Clement Pellegrin, Anika Damm, Alexis L. Sperling, Beth Molloy, Dio S. Shin, Jonathan Long, Paul Brett, Tochukwu Chisom Iguh, Olaf P. Kranse, Andrea Díaz-Tendero Bravo, Sarah Jane Lynch, Beatrice Senatori, Paulo Vieira, Joffrey Mejias, Anil Kumar, Rick E. Masonbrink, Tom R. Maier, Thomas J. Baum, and Sebastian Eves-van den Akker

PNAS; March 10, 2025; 122 (11) e2415861122; https://doi.org/10.1073/pnas.2415861122

Significance

We show that effector deployment at the earliest stages of infection by plant-parasitic nematodes is defined by a feedforward signaling loop, centered on a transcriptional regulator, SUGR-1, and stimulated by plant-derived signals. In conjunction with parallel understanding in prokaryotic systems, we posit a generalizable framework that applies to all pathogens which secrete effectors.

Abstract

Pathogens must precisely tailor their gene expression to cause infection. However, a signaling cascade from host signal to effector production has remained elusive for metazoan pathogens. Here, we show that plants contain molecular signals, termed effectostimulins, that activate the first identified regulator of plant-parasitic nematode effectors. SUGR-1 directly binds effector promoters, and is central to a transcriptional network that activates 58 effector genes. Importantly, we demonstrate that downregulation of sugr-1 inhibits parasitism, underlining SUGR-1 signaling as a valuable target for crop protection and food security. This, in the wider context of nematodes as parasites of humans and other animals, has scope for potentially broader impact: Disrupting effector production could, in principle, be applied to any pathogen that secrets effectors.
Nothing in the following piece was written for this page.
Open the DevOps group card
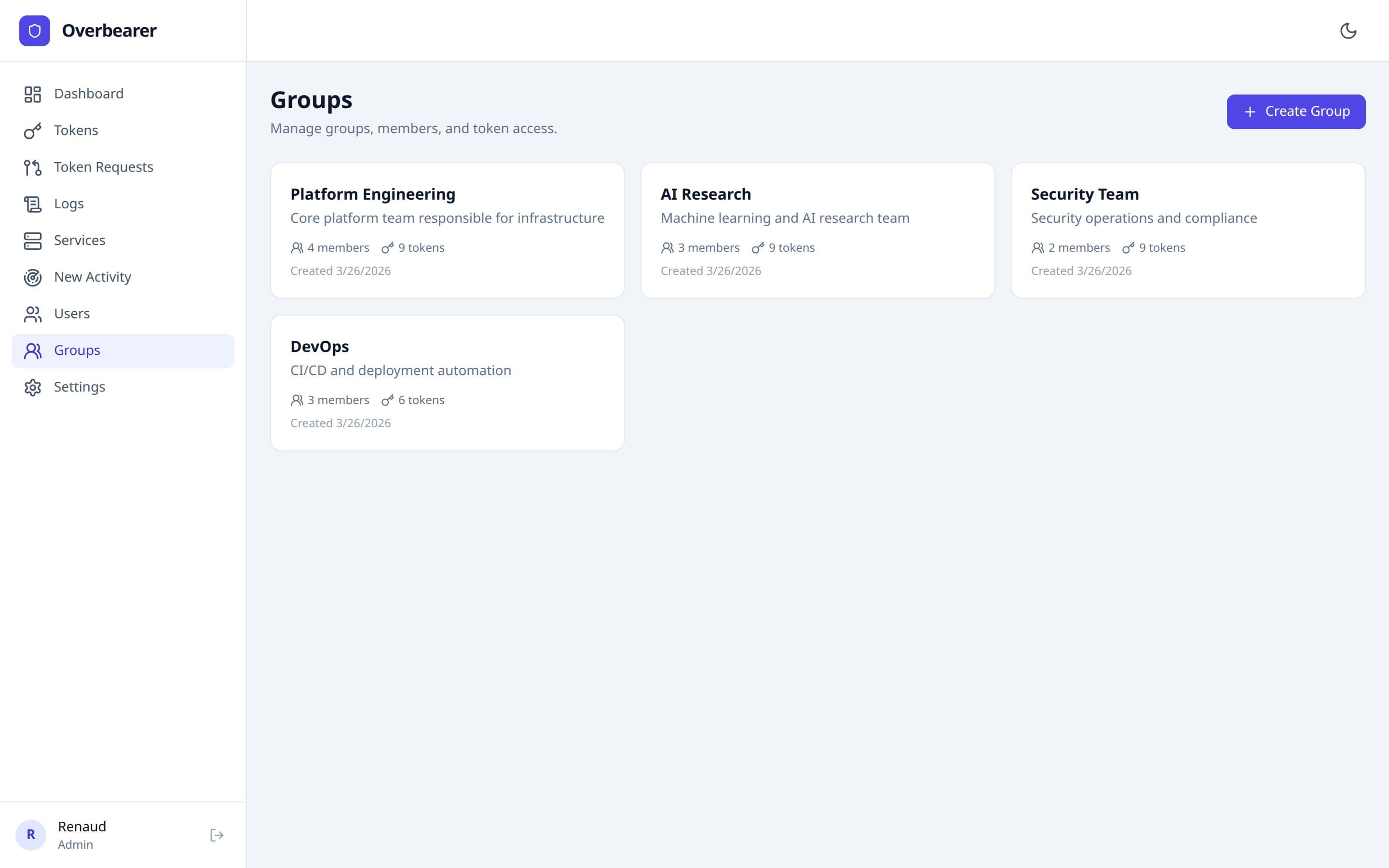The height and width of the screenshot is (868, 1389). point(447,382)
See https://www.pnas.org/doi/10.1073/pnas.2415861122

Figure 1

H. schachtii gene expression responds to host cues. (A) S. alba (white mustard) plants were grown in tip boxes filled with water. H. schachtii second-stage juveniles (J2s) were exposed to root diffusate (water) and/or extract prepared from the roots (n = 5). (B) Differential gene expression (n = 5; |log2FC| ≥ 0.5 & Padj ≤ 0.001) clusters that describe H. schachtii response to mustard root diffusate and extract. Enrichment was determined in hypergeometric tests (P < 0.01). (C) Transcriptional effector network, computed from independently generated expression data (31), where nodes represent effector genes predicted in ref. 25 and edges represent correlations in gene expression across the nematode life-cycle of 0.975 or above (distance correlation coefficient). Colors indicate the nematode life stages. (D) Transcriptional effector network highlighting effectors upregulated by mustard root extract in yellow. Extract upregulated transcription factors (TFs) with connections to the effector network (brown) are shown on the z axis where height is determined by connectedness to the effector network.